Gay? Not Even Mildly Content
Here’s a compromise proposition for everyone who feels that publicly outing closeted gay politicians who work hard against gay civil rights is a bad, bad, naughty, rude thing. As soon as filmmaker Kirby Dick is done doing whatever he needs to do to launch his latest documentary, Outrage, into the world — done with promotion and recording DVD commentaries and all that — then he can move on to another film that savages all those senators and congresspeople who are secretly African-American and openly racist. And then Dick can rip to shreds all those powerful politicians who are closeted women but plainly misogynist.
What’s that? No one can be covertly black or female? You don’t say!
If I sound angry, it’s because I am. I already was pretty pissed off before I saw Outrage, and now, I’m furious. I’m not sure I learned anything new from this comprehensive rundown of the duplicity of some of our leaders and much of our corporate mass media, but this is such a compelling assemblage and summary of information already available from the alternative progressive media that I was already reading — not to mention a slamming of the simple fact that this is all not common knowledge when it should be — that we could well consider it the definitive word on the matter.
The matter is this: Some of the most vehemently anti-gay politicians at work in Washington DC and our state capitals are themselves gay. But they pretend not be. For one, they’re married to women — all of the politicians outed here are men, a result either of the small numbers of women in elected office, the comparably smaller number of lesbians relative to gay men, lesbians not feeling the need to be closested, lesbians not feeling the need to act publicly against their own interests, or all of the above. For two, they rail the loudest — and vote regularly — against anything that looks like equalizing civil rights for homosexuals, whether it’s about marriage or AIDS research or the preposterous army policy of “don’t ask, don’t tell.” And this has been going on for decades: some of the Reagan administration officials who ensured that response to the AIDS crisis was delayed were themselves gay. Which boggles the mind, that people could be so in denial about themselves, or so full of self-loathing.
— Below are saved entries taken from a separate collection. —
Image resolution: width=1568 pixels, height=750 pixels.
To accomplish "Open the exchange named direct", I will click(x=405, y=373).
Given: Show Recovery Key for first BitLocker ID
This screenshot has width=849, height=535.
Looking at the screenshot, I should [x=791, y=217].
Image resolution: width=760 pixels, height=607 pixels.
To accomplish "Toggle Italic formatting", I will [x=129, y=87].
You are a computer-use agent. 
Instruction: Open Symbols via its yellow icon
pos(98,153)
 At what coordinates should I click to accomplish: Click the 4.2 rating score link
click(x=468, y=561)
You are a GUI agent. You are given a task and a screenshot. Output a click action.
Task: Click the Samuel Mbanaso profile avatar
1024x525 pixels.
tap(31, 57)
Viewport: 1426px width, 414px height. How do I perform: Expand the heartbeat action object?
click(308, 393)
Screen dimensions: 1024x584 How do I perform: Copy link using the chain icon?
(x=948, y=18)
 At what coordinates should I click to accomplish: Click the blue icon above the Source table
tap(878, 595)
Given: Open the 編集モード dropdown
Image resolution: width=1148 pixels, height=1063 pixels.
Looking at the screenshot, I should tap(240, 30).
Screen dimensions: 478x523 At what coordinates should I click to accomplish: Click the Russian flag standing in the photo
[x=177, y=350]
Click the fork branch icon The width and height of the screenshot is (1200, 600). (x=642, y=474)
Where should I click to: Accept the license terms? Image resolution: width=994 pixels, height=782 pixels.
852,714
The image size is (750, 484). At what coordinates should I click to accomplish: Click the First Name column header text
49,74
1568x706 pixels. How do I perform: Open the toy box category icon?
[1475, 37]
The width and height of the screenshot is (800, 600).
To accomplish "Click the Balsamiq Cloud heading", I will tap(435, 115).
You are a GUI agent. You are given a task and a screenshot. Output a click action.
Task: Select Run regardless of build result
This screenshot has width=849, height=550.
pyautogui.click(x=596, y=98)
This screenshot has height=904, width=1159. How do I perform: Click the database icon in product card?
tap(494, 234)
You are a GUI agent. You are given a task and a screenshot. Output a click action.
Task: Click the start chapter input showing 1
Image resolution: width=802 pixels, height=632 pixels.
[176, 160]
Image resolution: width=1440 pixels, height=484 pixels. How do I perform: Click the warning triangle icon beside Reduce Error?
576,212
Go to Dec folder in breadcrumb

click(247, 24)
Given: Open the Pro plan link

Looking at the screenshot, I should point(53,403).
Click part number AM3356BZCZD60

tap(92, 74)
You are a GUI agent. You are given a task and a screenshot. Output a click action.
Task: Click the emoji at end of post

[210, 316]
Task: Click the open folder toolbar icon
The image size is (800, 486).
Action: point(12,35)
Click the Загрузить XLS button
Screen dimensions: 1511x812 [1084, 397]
As for their “outings”… well, the secret of these men is no secret unless you get your news only from CNN and Fox News. The furtive sex lives of the likes of Larry Craig — the now former senator from Idaho, he of the infamous “wide stance” — and Charlie Crist — the current governor of Florida and a potenial front-runner for the Republican presidential nomination in 2012 — has been well documented by investigative reporters, as Outraged amply demonstrates. It’s not a matter of a single allegation of, say, an airport restroom assignation gone awry, which could, however improbably, be explained away as a huge and embarrassing misunderstanding. It’s that these men have long histories, complete with unfakable evidence from former lovers, that supply a preponderance of proof that their public faces do not at all match their private behavior.
And one of the many pointed points of Outrage is this: No one would care who they’re having sex with, except that these men themselves have made it an issue, especially by helping to foment and maintain an atmosphere in which Teh Gay is Teh Ick. Dick (who exposed the MPAA in The Film Is Not Yet Rated) outs no one who has not used his political power to ensure that gays and lesbians remain second-class citizens in what is supposed to be the greatest democracy in the world. And he howls with rage, too, at the mainstream media and the “brilliantly orchestrated conspiracy to keep gay and lesbian politicians closeted” that keeps the truth away from much of the voting public. Why will only the gay press print the abundantly supported truth about these hyprocrites? Why does the mainstream media put its refusal to discuss such matters in any substantive way down to a politician’s “right to privacy” when it affords no such thing to the sexual peccadilloes of straight politicians? Or when other “private” behavior — such as the taking of a bribe — impacts on a politician’s public work?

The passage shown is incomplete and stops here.